Data provided START

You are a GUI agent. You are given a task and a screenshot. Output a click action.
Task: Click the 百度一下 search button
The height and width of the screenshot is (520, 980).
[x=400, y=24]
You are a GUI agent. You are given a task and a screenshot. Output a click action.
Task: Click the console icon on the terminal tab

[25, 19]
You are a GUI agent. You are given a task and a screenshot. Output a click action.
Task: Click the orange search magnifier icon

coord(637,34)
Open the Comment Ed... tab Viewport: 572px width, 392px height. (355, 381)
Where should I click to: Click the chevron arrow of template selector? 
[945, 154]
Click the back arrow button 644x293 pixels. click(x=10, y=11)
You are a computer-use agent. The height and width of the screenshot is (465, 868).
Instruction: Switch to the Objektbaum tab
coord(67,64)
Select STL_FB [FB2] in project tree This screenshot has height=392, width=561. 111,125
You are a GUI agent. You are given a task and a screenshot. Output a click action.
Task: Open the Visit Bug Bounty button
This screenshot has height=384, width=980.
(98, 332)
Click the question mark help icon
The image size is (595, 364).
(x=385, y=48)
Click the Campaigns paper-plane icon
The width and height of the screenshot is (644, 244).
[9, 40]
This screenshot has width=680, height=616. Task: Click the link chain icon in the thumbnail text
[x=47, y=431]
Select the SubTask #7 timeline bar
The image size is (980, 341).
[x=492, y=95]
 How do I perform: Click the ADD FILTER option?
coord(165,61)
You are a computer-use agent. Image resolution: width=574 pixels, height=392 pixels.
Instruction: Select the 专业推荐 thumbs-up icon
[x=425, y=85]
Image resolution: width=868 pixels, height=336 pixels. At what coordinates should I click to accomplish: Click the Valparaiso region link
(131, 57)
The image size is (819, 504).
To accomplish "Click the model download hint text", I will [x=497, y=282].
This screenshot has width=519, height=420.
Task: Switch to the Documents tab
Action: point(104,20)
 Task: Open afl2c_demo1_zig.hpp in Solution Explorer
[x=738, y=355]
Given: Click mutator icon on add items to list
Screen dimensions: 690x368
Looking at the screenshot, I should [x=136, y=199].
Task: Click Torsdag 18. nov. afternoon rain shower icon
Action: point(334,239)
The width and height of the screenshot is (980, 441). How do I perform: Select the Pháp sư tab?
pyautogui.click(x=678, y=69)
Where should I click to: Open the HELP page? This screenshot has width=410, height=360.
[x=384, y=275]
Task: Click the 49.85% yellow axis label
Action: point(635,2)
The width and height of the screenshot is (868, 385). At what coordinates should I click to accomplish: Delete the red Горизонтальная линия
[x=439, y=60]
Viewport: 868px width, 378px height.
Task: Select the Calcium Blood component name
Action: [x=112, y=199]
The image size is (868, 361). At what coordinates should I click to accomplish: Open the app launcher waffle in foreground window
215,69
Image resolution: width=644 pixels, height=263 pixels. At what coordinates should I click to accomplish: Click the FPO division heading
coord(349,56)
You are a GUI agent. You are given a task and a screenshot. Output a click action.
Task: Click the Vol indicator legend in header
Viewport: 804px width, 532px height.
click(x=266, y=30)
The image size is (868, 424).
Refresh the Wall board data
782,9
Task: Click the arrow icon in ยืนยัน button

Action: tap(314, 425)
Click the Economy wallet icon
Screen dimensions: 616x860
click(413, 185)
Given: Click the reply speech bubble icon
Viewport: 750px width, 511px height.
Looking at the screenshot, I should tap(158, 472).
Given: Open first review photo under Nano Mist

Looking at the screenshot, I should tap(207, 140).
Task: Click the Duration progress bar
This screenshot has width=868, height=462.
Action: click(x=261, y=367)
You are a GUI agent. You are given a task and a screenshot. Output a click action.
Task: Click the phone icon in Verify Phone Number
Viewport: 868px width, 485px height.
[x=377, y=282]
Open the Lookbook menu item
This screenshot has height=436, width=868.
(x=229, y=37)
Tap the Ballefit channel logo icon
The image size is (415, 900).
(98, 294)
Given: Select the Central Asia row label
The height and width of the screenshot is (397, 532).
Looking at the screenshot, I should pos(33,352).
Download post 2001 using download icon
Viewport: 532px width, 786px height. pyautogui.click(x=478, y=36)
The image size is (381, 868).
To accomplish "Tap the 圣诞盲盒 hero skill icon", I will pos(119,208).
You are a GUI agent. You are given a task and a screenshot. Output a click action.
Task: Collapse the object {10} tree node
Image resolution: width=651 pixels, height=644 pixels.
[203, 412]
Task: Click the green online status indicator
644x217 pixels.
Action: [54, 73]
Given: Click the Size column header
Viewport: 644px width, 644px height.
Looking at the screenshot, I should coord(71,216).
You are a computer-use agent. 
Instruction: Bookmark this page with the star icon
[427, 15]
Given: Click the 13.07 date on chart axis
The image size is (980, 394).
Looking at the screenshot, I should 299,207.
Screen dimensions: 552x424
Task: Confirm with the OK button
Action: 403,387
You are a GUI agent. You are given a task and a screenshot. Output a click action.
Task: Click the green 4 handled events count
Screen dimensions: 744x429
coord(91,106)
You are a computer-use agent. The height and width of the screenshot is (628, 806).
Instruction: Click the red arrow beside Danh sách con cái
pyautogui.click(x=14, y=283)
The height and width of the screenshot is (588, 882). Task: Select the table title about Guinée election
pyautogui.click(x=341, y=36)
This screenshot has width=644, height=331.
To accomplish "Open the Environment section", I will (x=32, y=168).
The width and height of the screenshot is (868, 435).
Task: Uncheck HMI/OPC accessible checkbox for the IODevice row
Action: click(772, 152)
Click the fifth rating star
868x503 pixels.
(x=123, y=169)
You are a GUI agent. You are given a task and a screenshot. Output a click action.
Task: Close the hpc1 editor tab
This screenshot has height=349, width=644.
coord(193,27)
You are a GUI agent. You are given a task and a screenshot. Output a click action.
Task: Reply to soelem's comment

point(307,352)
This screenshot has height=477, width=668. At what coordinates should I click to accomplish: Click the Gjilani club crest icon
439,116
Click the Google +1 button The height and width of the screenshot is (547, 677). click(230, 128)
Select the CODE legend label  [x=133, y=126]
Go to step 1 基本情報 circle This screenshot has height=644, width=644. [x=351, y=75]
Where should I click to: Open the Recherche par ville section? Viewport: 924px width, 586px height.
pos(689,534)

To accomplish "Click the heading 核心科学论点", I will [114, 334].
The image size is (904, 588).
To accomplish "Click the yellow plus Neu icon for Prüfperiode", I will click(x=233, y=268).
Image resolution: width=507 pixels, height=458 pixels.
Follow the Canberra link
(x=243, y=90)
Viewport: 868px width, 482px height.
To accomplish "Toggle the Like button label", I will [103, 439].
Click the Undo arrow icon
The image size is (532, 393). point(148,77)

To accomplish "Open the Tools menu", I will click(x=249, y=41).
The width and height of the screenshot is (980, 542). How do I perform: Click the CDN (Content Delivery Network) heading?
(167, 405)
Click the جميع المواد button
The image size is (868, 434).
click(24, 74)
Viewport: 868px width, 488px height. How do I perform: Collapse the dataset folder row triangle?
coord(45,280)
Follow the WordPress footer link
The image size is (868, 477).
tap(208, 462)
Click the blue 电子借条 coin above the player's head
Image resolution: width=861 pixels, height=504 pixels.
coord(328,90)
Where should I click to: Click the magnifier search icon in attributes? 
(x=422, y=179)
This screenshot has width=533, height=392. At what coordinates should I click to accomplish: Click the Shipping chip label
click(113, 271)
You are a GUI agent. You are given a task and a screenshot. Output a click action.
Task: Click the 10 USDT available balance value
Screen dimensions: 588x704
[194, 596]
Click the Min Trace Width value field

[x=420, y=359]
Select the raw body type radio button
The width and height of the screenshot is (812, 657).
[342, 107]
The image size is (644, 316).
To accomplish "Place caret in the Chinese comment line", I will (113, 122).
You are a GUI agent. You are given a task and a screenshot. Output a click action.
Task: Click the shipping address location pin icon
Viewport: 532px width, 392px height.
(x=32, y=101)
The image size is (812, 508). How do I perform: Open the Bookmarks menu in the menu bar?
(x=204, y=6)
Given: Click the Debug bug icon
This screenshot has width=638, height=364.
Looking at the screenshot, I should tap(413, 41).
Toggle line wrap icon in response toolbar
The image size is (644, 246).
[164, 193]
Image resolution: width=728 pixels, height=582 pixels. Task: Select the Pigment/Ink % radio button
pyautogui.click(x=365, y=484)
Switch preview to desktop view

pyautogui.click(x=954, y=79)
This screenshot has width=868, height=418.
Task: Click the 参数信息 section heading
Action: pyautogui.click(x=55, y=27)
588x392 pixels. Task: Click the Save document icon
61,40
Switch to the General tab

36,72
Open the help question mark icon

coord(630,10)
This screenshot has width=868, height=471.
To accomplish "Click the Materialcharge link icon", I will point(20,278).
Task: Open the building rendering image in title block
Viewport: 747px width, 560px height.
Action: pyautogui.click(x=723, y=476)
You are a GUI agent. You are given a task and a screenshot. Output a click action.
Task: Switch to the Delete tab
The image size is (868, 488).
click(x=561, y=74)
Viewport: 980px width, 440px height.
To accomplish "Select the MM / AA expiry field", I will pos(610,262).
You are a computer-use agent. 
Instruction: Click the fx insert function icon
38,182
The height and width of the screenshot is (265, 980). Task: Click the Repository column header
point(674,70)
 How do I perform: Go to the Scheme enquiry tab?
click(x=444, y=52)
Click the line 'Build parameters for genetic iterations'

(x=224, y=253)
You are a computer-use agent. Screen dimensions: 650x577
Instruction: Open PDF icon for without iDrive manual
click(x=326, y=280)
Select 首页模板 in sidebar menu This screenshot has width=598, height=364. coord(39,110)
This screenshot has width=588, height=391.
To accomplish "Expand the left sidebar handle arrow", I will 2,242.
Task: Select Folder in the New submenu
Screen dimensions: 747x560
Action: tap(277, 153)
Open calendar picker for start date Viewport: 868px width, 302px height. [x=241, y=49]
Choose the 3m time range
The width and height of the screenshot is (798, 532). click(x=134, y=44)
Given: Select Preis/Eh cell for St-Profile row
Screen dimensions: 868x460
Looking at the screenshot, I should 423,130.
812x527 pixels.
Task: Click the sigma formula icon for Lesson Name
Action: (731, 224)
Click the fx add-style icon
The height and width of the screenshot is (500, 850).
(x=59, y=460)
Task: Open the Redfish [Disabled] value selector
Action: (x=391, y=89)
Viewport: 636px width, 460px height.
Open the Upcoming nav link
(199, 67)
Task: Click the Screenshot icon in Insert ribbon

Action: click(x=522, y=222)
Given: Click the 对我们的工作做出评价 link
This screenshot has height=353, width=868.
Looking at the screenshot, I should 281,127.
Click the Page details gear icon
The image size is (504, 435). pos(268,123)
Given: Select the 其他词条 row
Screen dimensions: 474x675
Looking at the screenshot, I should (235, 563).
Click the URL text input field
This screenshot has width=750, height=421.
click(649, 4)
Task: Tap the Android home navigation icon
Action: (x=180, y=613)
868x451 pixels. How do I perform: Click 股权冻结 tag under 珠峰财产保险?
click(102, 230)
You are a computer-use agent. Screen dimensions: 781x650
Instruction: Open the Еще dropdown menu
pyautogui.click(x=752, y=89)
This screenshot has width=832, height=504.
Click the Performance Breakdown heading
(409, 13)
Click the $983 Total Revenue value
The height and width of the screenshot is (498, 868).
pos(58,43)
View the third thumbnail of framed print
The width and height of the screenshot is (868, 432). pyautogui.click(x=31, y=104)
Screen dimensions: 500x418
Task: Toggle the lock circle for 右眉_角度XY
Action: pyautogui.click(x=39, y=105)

Data provided END

Directions for this task: Across the records above, return every line that contains the word "indicator".

Output:
Task: Click the Vol indicator legend in header
Task: Click the green online status indicator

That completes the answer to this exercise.